I’m not picking in particular on the iPhone (which I’ll praise in another context later on). I could just as easily have chosen any contemporary personal computer. Windows isn’t UNIX, but it does share UNIX’s idea that a symbol is more important than the flow of time and the underlying continuity of experience.

The grudging relationship between UNIX and the temporal world in which the human body moves and the human mind thinks is a disappointing example of lock-in, but not a disastrous one. Maybe it will even help make it easier for people to appreciate the old-fashioned physical world, as virtual reality gets better. If so, it will have turned out to be a blessing in disguise.

Entrenched Software Philosophies Become Invisible Through Ubiquity

An even deeper locked-in idea is the notion of the file. Once upon a time, not too long ago, plenty of computer scientists thought the idea of the file was not so great.

The first design for something like the World Wide Web, Ted Nelson’s Xanadu, conceived of one giant, global file, for instance. The first iteration of the Macintosh, which never shipped, didn’t have files. Instead, the whole of a user’s productivity accumulated in one big structure, sort of like a singular personal web page. Steve Jobs took the Mac project over from the fellow who started it, the late Jef Raskin, and soon files appeared.

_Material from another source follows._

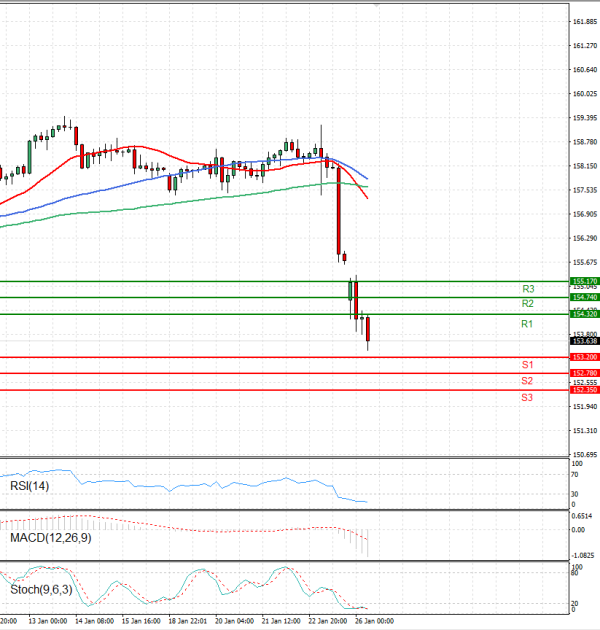This screenshot has width=600, height=630.
Task: Click the MACD(12,26,9) indicator label
Action: [x=50, y=538]
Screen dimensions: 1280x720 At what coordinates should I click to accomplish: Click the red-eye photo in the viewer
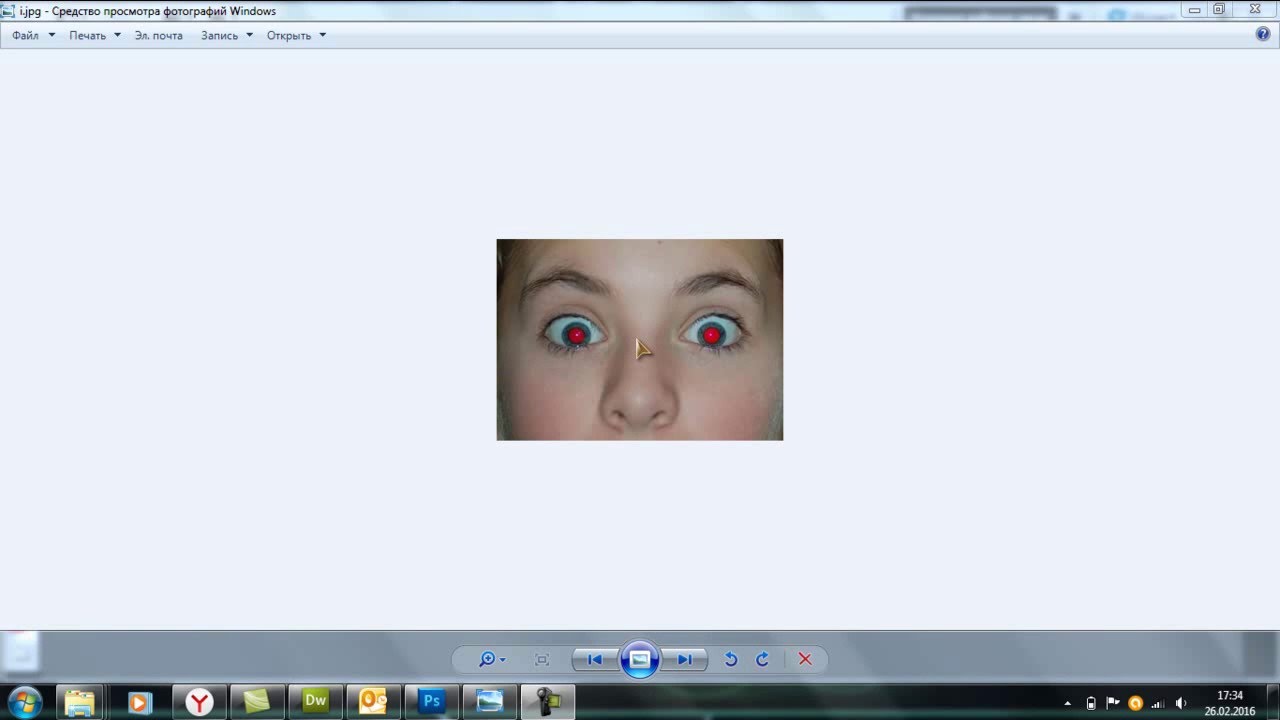click(640, 339)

UNIX had files; the Mac as it shipped had files; Windows had files. Files are now part of life; we teach the idea of a file to computer science students as if it were part of nature. In fact, our conception of files may be more persistent than our ideas about nature. I can imagine that someday physicists might tell us that it is time to stop believing in photons, because they have discovered a better way to think about light—but the file will likely live on.

The file is a set of philosophical ideas made into eternal flesh. The ideas expressed by the file include the notion that human expression comes in severable chunks that can be organized as leaves on an abstract tree—and that the chunks have versions and need to be matched to compatible applications.

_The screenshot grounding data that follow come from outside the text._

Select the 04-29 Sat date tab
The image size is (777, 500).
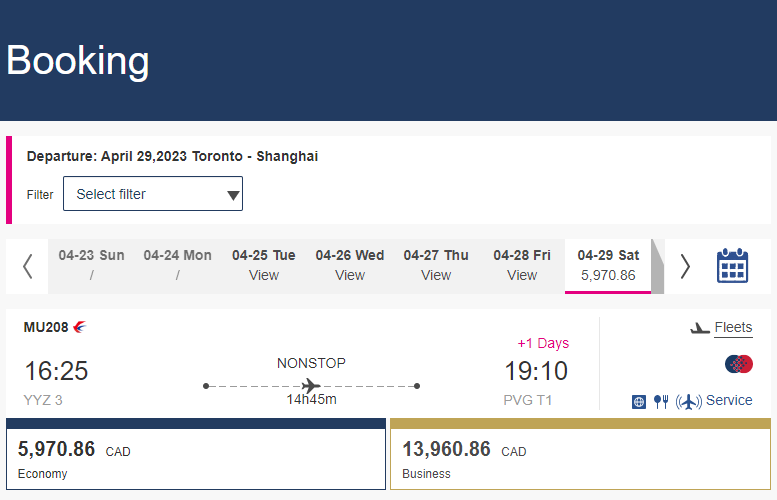(x=608, y=266)
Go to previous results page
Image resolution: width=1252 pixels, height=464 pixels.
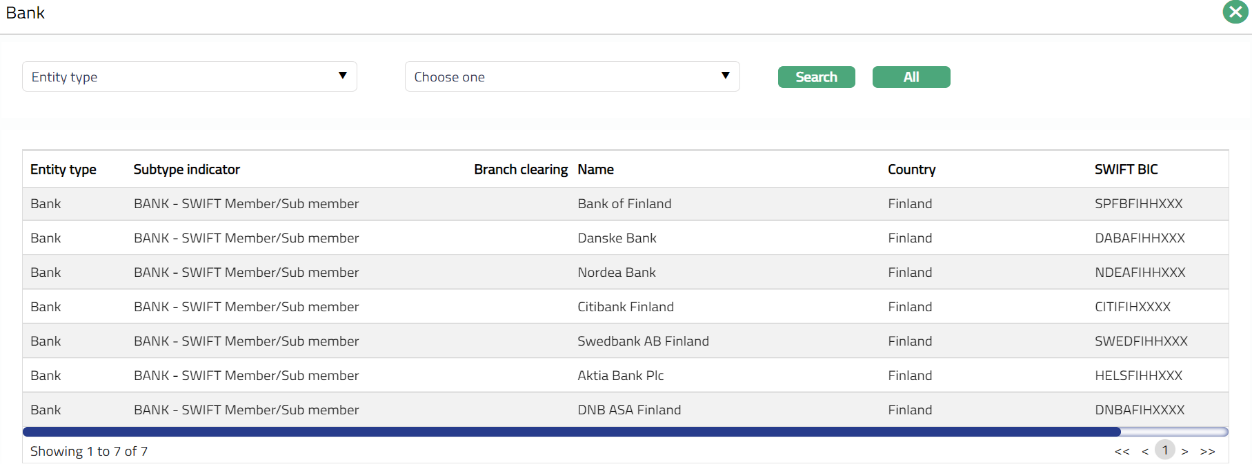pyautogui.click(x=1145, y=452)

What do files mean to the future of human expression? This is a harder question to answer than the question “How does the English language influence the thoughts of native English speakers?” At least you can compare English speakers to Chinese speakers, but files are universal. The idea of the file has become so big that we are unable to conceive of a frame large enough to fit around it in order to assess it empirically.

What Happened to Trains, Files, and Musical Notes Could Happen Soon to the Definition of a Human Being

It’s worth trying to notice when philosophies are congealing into locked-in software. For instance, is pervasive anonymity or pseudonymity a good thing? It’s an important question, because the corresponding philosophies of how humans can express meaning have been so ingrained into the interlocked software designs of the internet that we might never be able to fully get rid of them, or even remember that things could have been different.

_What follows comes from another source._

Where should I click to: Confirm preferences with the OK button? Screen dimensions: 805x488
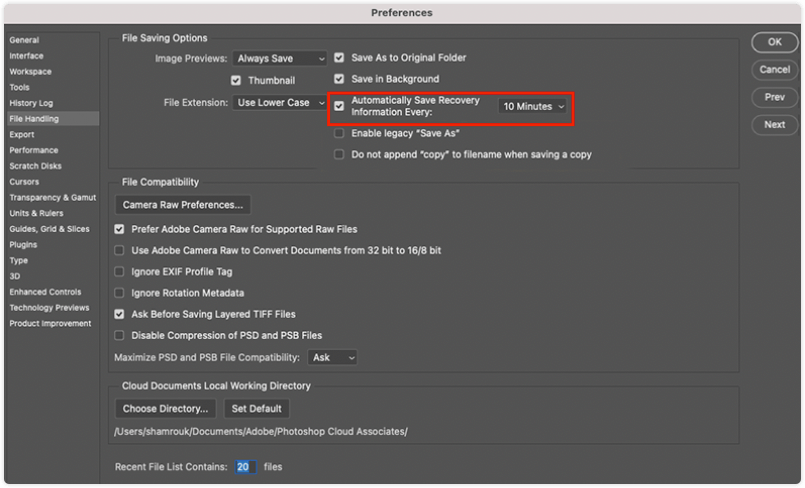(x=775, y=42)
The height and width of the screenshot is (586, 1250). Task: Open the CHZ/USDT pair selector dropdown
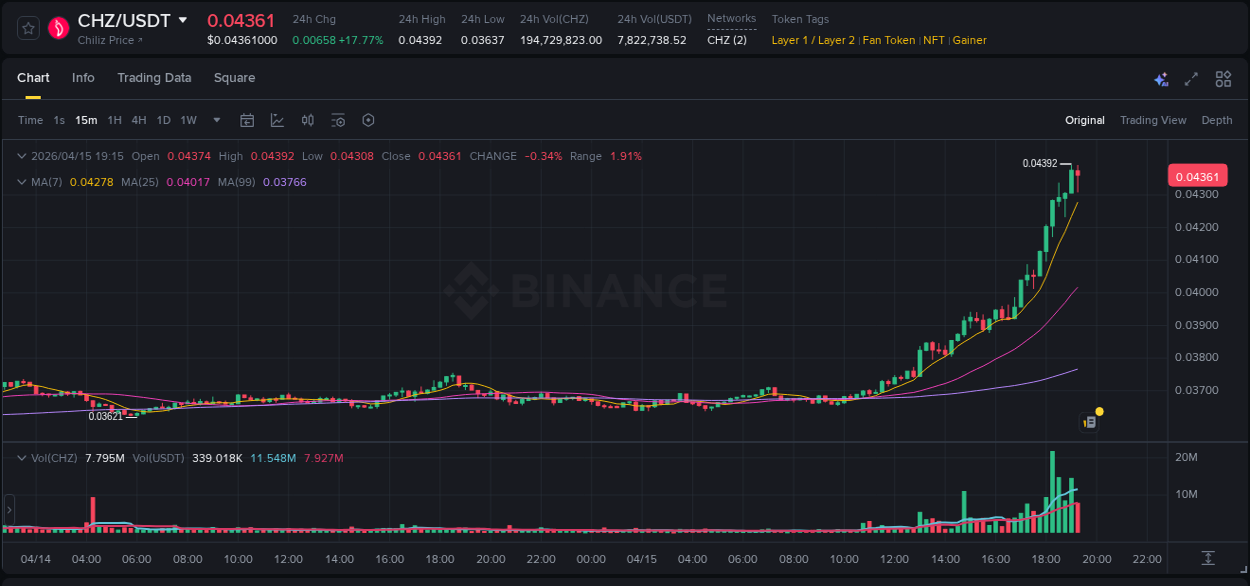point(183,19)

We ought to at least try to avoid this particularly tricky example of impending lock-in. Lock-in makes us forget the lost freedoms we had in the digital past. That can make it harder to see the freedoms we have in the digital present. Fortunately, difficult as it is, we can still try to change some expressions of philosophy that are on the verge of becoming locked in place in the tools we use to understand one another and the world.

A Happy Surprise

The rise of the web was a rare instance when we learned new, positive information about human potential. Who would have guessed (at least at first) that millions of people would put so much effort into a project without the presence of advertising, commercial motive, threat of punishment, charismatic figures, identity politics, exploitation of the fear of death, or any of the other classic motivators of mankind. In vast numbers, people did something cooperatively, solely because it was a good idea, and it was beautiful.